En ese sentido, tanto la legislación peruana como la española prevén la responsabilidad penal de las personas jurídicas por el delito de cohecho internacional como por otros delitos igual de graves. En el caso de España, esta se encuentra regulada en el artículo 31 bis de su Código Penal, mientras que en Perú se optó por regularla a través de una norma especial: la Ley N.° 30424 y su reglamento, contenido en el Decreto Supremo N.° 002-2019-JUS. El sistema de imputación previsto por ambos ordenamientos jurídicos se basa en un defecto organizativo de la persona jurídica. Este se traduce en la carencia de una adecuada organización interna que impida que un empleado o representante cometa un delito en nombre de la empresa (criminal compliance). A diferencia de otros modelos anteriormente regulados por Perú y España, este nuevo está basado en una autorregulación que no depende de la responsabilidad de la persona física; sin embargo, esta sí constituye un presupuesto para su configuración. Así, la responsabilidad de la empresa como entidad autónoma se relaciona no con cualquier delito cometido, sino solo con aquel que es realizado por un individuo que trabaja para ella o la representa y, en consecuencia, actúa a su favor, y ello en tanto dicho acto está relacionado funcionalmente con su estructura y organización defectuosas.

En esa línea, la responsabilidad autónoma de la persona jurídica no debe entenderse de forma tal que a esta le sea imputable cualquier actividad delictiva cometida en su seno interno. Tanto el artículo 31 bis del Código Penal español como el artículo 3 de la Ley N.° 30424 delimitan esta posibilidad con requisitos particulares. En primer lugar, existe un numerus clausus de delitos47 que se le puede imputar, siendo uno de estos —y el que interesa para los fines de este estudioel de cohecho activo internacional.

Como segundo punto, se tiene que el delito cometido por la persona natural debe realizarse en beneficio directo o indirecto de la persona jurídica y, además, actuando en su nombre o por su cuenta, de manera que exista algún vínculo funcional que permita enlazarlo con su carencia de organización adecuada.

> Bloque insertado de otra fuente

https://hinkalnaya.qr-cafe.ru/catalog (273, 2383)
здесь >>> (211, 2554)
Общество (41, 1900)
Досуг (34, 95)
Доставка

Dicho requisito saca a relucir el fundamento de autorresponsabilidad autónoma como guía para la imputación y permite excluir los supuestos de actuación a beneficio propio o de terceros, ajenos a la persona jurídica.

Finalmente, como tercer punto se encuentra la falta de un programa de cumplimiento efectivo y eficaz que acredite que la persona jurídica no tomó las medidas adecuadas para prevenir la actividad delictiva que se le imputa, de manera tal que son atípicas aquellas acciones llevadas a cabo por sus integrantes para evadir dicho programa de cumplimiento.

V. CONCLUSIONES

Del estudio efectuado se pueden extraer diversas conclusiones acerca de la regulación del delito de cohecho activo transnacional en las legislaciones de Perú y España. En primer lugar, para entender este fenómeno es útil considerar los elementos que criminológicamente conforman la llamada «gran corrupción», ya que esta crea un entorno propicio para que las conductas corruptas se desarrollen y se propaguen a otros países. Por ello, al incluir el aspecto «transnacional», ya sea porque los implicados provienen de distintos países, los actos delictivos se cometen en varias jurisdicciones o tienen consecuencias internacionales, es posible ofrecer una definición provisional de este fenómeno. En ese sentido, para el caso de Perú y España se evidencia que la corrupción suele involucrar a funcionarios de alto nivel con poder decisorio significativo, lo que puede dar lugar a escenarios de corrupción transnacional. No obstante, comprobamos que en Perú este problema está más profundamente arraigado en las estructuras estatales, mientras que en España es menos sistemático y más localizado. Pese a estas diferencias, es posible comparar las estrategias que ambos países implementan para enfrentar la corrupción transnacional, especialmente en su forma de cohecho.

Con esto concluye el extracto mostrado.